Given problem a =
Answer these questions about the Powell article below:
(i) On which ABC News program was Powell interviewed?
(ii) Which three levels of government did Powell say had failures?
(iii) What did Powell name as the cause of the response, instead of racism?
======== Excerpt to read
Powell critical of US response to
Katrina
Yahoo News/AFP
September 08, 2005
WASHINGTON (AFP) - Former US Secretary of State Colin Powell had tough words
for federal, state and local authorities on their response to Hurricane Katrina
in a television interview to air Friday.
"I think there have been a lot of failures at a lot of levels --- local,
state and federal," Powell said in an interview with the ABC News program
"20/20," to air late Friday.
"There was more than enough warning over time about the dangers to New
Orleans. Not enough was done. I don't think advantage was taken of the time
that was available to us, and I just don't know why," he said.
Powell was asked if the slipshod government response to the disaster was due
to racism, since the overwhelming majority of the victims are poor
African-Americans.
"I don't think its racism, I think its economic," Powell said.
"When you look at those who werent able to get out, it should have been a
blinding flash of the obvious to everybody that when you order a mandatory
evacuation, you can't expect everybody to evacuate on their own.
================
Given problem b =
Locate every line in the entries below that contains the string "header". Case counts.
======== Stored data
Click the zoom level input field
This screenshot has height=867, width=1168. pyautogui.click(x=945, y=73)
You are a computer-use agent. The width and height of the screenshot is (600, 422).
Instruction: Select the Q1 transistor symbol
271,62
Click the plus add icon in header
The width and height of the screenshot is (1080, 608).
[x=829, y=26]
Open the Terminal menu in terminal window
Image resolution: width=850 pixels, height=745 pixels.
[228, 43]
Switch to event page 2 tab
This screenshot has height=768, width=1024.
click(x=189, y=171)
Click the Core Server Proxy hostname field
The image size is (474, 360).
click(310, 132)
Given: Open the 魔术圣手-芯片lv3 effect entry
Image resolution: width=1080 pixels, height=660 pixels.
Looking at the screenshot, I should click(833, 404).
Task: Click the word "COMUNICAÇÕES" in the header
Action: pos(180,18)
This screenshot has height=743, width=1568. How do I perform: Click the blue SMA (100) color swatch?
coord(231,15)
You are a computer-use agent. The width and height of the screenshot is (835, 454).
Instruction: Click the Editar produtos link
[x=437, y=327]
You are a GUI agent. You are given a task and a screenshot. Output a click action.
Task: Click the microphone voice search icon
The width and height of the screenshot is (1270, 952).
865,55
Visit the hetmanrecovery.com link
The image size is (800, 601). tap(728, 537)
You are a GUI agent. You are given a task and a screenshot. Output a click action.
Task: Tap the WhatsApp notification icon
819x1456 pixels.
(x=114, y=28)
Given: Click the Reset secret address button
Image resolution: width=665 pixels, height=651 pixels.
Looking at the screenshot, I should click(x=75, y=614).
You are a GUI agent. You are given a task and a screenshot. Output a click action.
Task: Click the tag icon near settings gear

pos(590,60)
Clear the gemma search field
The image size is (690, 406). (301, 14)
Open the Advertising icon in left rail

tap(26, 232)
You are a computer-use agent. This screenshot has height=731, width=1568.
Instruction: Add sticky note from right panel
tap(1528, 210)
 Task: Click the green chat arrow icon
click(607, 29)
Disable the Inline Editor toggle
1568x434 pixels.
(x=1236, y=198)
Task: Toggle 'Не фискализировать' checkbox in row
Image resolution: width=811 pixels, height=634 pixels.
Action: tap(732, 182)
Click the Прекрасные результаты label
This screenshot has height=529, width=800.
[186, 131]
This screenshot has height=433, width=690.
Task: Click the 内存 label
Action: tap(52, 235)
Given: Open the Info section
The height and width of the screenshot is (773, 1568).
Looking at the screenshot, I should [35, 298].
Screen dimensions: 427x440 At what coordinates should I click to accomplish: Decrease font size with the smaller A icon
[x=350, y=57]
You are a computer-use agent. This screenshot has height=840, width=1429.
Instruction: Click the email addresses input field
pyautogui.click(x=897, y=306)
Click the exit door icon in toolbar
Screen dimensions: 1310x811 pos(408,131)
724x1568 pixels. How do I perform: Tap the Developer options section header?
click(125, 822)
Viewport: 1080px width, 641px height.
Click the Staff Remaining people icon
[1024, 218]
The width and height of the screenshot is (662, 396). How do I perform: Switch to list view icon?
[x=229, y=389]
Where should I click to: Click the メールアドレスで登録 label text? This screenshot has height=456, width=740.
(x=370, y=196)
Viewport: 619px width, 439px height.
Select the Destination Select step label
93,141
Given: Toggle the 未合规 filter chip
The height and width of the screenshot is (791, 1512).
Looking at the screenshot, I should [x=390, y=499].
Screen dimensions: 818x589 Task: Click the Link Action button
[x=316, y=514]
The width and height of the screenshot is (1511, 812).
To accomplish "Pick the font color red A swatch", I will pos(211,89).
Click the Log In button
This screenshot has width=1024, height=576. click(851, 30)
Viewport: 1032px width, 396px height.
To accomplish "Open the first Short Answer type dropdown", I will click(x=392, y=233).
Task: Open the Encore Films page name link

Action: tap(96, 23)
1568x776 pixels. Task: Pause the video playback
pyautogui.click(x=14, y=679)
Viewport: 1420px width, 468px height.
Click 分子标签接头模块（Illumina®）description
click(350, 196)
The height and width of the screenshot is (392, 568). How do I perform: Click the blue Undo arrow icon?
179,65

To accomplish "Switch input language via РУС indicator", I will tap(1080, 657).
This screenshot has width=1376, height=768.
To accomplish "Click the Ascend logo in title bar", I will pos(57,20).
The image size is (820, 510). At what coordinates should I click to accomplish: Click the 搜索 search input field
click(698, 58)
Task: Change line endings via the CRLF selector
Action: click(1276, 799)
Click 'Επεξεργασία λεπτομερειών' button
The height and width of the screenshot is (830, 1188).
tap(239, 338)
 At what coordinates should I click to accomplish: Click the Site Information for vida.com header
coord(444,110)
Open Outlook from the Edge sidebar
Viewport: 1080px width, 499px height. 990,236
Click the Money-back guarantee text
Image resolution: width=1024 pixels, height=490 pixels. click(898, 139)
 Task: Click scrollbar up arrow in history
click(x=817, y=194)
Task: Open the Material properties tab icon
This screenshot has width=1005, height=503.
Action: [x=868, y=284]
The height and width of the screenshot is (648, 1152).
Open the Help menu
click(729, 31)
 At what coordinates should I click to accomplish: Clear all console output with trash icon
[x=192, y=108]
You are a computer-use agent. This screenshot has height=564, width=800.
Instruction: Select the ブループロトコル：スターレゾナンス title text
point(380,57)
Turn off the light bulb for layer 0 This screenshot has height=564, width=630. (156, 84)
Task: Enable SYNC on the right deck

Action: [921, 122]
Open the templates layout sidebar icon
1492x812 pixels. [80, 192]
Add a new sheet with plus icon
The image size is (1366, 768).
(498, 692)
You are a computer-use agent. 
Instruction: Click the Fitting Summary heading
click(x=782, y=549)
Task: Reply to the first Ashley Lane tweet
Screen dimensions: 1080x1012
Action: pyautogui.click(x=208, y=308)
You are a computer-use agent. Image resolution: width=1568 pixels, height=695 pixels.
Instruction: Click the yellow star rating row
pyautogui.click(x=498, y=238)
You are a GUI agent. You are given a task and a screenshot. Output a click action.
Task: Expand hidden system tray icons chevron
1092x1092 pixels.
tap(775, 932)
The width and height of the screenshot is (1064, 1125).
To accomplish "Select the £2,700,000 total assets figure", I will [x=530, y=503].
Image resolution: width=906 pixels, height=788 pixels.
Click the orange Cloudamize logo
================
Correct answer a =
(i) "20/20"
(ii) Local, state and federal
(iii) Economics; he said "I think its economic."

Correct answer b =
Click the plus add icon in header
Task: Click the word "COMUNICAÇÕES" in the header
724x1568 pixels. How do I perform: Tap the Developer options section header?
 At what coordinates should I click to accomplish: Click the Site Information for vida.com header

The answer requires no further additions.